▼

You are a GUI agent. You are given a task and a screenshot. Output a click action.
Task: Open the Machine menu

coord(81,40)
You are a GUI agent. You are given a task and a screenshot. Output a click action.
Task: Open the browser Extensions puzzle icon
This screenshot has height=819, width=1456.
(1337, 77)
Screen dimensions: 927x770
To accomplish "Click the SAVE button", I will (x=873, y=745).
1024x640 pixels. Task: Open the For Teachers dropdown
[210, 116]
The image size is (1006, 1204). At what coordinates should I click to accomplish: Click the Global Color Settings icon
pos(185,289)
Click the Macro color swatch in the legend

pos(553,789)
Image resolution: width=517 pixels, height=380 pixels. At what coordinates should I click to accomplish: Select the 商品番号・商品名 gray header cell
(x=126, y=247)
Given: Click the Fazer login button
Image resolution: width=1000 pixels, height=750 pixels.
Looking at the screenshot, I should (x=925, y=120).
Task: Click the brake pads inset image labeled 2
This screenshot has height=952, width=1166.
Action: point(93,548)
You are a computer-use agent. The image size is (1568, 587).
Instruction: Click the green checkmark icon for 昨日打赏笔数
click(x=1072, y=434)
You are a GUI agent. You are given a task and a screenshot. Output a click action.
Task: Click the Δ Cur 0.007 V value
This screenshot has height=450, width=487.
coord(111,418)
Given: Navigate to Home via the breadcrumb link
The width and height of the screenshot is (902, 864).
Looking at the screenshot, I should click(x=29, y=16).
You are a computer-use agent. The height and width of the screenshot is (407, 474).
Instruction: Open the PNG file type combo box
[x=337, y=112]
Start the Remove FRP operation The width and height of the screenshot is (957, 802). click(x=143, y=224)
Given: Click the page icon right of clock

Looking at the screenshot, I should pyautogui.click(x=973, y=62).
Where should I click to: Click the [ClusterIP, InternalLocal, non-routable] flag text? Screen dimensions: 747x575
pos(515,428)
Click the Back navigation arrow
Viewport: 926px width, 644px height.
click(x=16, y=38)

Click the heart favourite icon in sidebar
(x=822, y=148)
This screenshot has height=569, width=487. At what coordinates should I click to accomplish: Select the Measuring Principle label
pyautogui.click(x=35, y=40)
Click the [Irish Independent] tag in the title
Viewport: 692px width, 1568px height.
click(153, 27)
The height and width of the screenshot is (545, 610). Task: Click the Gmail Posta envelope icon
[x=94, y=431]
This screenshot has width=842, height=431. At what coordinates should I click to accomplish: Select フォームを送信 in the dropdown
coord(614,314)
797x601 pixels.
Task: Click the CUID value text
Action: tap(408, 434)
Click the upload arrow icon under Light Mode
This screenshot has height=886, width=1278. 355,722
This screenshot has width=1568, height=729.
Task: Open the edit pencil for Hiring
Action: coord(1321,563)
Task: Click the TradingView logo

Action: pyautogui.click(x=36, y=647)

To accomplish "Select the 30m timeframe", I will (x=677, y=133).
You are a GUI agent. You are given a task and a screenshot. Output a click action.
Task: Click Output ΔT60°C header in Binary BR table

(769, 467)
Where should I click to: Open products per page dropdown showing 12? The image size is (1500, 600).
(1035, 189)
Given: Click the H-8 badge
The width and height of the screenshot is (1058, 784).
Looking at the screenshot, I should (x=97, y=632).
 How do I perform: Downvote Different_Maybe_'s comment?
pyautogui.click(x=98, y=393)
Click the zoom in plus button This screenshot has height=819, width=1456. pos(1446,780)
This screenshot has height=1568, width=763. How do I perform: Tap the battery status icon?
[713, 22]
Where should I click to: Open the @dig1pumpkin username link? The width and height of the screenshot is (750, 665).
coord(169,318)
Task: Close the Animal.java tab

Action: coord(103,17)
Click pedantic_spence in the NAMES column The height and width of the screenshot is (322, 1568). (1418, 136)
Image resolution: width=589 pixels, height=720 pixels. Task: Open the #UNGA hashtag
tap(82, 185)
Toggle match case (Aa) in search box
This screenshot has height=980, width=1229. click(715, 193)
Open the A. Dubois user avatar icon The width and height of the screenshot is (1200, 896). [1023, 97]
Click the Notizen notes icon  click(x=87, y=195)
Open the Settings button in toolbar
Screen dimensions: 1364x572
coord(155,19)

▲

**Task details:** Please pull every line from the data above that contains the string "Instruction". Case counts.

**Answer in full:**
Instruction: Click the green checkmark icon for 昨日打赏笔数
Instruction: Open the PNG file type combo box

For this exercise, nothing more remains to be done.